EXERCICE PROPOSÉ 1. D'après l'extrait, de quoi Albert Jacquard dirait-il aux élèves de se méfier s'il était ministre de l'éducation nationale ?

EXTRAIT FOURNI.
En paraphrasant quelqu’un que vous devriez reconnaître : Dieu méprise les contempteurs.

 

12 octobre 2000 Mots d’autrefois. Albert Jacquard : « Chaque fois qu’on dit " Le soleil se couche " ou " J’ai admiré le lever du soleil " on dit une sottise. » Je crois que c’est  Jacquard qui dit des sottises. Le soleil se couche. Il n’y a pas de doutes. Ceux qui en doutent sont des fous furieux. Celui qui a déjà vu la terre tourner autour su soleil est… un astronaute. Il insiste : « La phrase plus anodine peut ainsi camoufler la réalité. » Comme si la réalité des phrases anodine n’était pas aussi « réelle » que celle de la science. La science est plus efficace ? On a le droit d’en douter quand on voir l’effet de certains slogans. S’il était ministre de l’éducation nationales, savez-vous, ce qu’il dirait aux élèves ? Il leur dirait « De se méfier des mots d’autrefois, qui nous empêchent de voir [le] changement en cours. » Quelle chance (pour les français) qu’il n’a pas été ministre !

 

Mais, malgré lui, Jacquard sait être poétique : « L’éternité est aussi courte que l’on veut, il suffit de se rapprocher d’un trou noir » !

 

13 octobre 2000 Mots d’encouragement. Il est de très bonne volonté et il semble faire sans trop rechigner des choses que les autres enfants refusent carrément. Quand il repasse les mouchoirs de papa ou les souliers de maman, on lui dit « bravo », car, pour un enfant, c’est bien fait,. À quarante ans il continuera à faire plein de choses comme quand il était enfant : c’est-à-dire bien pour un enfant mais pas nécessairement bien pour un adulte et il ne comprendra pas pourquoi vous le critiquez. Il est trop sûr de lui.

 

Elle est de très bonne volonté et elle semble faire sans trop rechigner des choses que les autres enfants refusent carrément. Quand elle repasse les mouchoirs de papa ou cire les souliers de maman, on ne lui dit jamais « bravo », car il y a toujours quelque chose que l’on aurait mieux fait. À quarante ans elle n’aimera plus faire bien de choses mais ce qu’elle fera sera mieux qu’en enfance. Elle ne comprendra pas pourquoi vous la critiquez. Elle est peu sûre d’elle.

LIGNES DE DONNÉES.
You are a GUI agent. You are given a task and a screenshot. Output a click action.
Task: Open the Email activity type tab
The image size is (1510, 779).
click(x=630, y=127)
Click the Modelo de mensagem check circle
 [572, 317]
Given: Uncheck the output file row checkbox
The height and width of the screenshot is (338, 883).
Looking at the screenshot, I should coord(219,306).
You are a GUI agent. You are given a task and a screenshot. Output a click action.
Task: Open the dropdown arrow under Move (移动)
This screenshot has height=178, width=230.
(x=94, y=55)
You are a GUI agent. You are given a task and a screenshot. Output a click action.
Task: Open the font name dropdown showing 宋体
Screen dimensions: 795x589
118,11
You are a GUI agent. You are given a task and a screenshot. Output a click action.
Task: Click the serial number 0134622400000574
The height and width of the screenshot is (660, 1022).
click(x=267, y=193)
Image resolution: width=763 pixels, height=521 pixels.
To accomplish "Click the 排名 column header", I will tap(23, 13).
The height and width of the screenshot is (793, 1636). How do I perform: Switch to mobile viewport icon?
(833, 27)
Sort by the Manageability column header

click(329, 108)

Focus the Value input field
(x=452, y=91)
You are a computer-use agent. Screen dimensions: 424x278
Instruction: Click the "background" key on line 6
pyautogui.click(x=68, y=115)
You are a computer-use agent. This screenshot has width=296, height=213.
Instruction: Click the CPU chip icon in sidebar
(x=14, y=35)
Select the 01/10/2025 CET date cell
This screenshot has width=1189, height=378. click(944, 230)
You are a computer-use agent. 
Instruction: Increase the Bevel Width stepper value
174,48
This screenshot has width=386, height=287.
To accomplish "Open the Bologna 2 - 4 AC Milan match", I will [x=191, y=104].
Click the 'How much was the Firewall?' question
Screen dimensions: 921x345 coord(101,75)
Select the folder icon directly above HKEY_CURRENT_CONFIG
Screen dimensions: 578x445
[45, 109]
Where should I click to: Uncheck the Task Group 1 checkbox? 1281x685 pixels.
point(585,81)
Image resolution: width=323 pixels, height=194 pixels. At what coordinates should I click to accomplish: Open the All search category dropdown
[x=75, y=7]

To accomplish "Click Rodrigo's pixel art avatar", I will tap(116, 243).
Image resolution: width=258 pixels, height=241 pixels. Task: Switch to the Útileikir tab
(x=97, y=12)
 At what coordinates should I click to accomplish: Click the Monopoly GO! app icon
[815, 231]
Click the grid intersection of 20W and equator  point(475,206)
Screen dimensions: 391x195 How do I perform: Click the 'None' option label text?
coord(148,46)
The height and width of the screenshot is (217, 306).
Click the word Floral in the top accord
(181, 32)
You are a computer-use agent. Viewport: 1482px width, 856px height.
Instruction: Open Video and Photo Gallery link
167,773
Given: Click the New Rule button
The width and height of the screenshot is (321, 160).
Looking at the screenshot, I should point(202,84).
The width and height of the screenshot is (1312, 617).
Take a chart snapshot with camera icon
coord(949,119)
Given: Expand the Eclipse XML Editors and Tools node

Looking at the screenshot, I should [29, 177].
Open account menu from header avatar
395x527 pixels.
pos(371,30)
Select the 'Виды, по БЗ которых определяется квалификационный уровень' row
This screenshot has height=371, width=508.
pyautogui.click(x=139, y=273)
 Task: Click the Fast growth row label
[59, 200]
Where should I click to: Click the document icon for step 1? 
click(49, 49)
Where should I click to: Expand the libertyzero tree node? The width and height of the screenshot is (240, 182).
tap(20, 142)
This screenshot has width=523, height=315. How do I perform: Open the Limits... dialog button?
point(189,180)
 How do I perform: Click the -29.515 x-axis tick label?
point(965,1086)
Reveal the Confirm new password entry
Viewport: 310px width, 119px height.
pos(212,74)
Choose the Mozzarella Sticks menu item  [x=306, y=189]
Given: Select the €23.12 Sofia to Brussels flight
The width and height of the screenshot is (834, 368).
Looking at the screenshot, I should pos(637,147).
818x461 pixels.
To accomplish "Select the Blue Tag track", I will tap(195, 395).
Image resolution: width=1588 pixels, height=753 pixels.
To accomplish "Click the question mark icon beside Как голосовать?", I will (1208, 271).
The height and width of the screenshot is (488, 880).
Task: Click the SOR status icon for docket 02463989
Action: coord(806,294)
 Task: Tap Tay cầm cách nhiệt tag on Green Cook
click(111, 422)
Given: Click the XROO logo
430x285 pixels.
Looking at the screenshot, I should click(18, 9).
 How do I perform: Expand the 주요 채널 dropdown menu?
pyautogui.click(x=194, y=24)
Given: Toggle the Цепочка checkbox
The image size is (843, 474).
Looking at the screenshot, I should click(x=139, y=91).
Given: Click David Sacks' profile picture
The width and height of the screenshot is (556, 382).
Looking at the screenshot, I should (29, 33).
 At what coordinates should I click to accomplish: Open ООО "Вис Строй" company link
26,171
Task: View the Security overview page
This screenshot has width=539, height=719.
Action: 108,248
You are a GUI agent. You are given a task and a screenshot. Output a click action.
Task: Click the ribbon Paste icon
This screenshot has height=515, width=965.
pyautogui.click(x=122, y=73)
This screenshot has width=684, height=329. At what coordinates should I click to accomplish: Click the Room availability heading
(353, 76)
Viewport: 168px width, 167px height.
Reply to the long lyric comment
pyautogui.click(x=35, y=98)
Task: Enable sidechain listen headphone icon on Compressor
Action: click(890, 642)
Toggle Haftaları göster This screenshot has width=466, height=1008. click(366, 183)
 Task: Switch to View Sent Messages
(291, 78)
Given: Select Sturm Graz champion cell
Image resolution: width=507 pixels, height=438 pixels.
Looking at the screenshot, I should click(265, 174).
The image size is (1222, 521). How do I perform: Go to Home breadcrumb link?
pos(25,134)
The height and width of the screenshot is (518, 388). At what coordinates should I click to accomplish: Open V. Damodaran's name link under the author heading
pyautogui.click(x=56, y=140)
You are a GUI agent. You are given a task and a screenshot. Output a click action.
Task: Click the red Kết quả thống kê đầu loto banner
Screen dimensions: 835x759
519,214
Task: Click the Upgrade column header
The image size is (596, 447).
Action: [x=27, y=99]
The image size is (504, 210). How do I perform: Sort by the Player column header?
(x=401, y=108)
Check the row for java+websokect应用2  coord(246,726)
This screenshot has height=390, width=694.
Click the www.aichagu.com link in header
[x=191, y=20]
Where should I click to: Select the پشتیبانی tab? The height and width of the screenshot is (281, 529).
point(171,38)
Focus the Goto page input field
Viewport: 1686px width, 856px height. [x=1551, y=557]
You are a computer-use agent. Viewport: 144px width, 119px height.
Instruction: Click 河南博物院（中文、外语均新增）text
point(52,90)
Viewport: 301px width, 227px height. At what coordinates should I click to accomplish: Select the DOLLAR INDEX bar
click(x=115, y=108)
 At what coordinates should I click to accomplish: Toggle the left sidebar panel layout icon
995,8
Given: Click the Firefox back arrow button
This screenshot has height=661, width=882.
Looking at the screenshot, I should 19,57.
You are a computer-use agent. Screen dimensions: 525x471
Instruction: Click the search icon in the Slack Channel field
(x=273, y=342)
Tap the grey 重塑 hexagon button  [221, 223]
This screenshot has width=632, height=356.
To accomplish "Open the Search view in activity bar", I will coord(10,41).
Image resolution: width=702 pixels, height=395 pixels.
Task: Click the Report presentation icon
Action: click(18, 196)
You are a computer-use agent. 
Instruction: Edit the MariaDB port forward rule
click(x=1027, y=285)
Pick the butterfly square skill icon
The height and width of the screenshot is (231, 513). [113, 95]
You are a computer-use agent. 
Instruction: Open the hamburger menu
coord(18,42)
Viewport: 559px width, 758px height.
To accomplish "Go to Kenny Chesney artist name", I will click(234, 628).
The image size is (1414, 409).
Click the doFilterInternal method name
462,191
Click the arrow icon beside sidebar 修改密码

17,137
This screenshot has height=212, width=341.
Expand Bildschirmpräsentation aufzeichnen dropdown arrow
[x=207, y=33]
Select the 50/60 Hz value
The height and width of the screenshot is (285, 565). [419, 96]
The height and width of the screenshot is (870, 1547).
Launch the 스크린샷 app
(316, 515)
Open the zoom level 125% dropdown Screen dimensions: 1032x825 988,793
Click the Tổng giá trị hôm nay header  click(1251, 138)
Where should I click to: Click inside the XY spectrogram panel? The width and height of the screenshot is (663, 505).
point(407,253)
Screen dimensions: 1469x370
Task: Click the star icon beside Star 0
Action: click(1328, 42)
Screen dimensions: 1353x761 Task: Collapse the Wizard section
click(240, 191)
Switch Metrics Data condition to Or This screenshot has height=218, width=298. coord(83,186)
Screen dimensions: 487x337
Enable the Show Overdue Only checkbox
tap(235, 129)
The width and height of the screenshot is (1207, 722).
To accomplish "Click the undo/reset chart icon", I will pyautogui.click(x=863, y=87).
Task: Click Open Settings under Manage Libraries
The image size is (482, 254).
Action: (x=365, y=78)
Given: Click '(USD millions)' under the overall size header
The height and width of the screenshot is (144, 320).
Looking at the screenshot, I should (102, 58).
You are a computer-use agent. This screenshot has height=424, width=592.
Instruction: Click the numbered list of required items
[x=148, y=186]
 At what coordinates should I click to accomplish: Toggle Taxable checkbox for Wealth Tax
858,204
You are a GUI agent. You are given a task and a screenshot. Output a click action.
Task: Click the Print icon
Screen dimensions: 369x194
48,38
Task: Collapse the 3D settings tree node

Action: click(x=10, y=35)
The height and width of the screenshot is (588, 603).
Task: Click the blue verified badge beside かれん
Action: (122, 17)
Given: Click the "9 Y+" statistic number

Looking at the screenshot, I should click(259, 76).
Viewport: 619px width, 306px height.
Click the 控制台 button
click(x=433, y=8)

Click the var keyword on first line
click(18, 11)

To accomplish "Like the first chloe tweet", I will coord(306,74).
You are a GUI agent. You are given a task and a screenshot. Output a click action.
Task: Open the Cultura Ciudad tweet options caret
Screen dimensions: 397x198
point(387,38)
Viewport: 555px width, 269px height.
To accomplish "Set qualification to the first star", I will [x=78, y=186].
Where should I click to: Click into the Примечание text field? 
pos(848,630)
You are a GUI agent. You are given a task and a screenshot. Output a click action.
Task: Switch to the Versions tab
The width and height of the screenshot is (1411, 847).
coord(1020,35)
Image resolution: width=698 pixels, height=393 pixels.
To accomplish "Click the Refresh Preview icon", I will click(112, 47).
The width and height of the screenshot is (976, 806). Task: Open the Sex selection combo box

EXERCICE PROPOSÉ 2. Repérez chaque ligne des entrées qui contient la chaîne "input" et recopiez-la, en respectant la casse.

RÉPONSE 1. Il leur dirait de se méfier des mots d'autrefois, qui nous empêchent de voir le changement en cours.

RÉPONSE 2.
Focus the Value input field
Focus the Goto page input field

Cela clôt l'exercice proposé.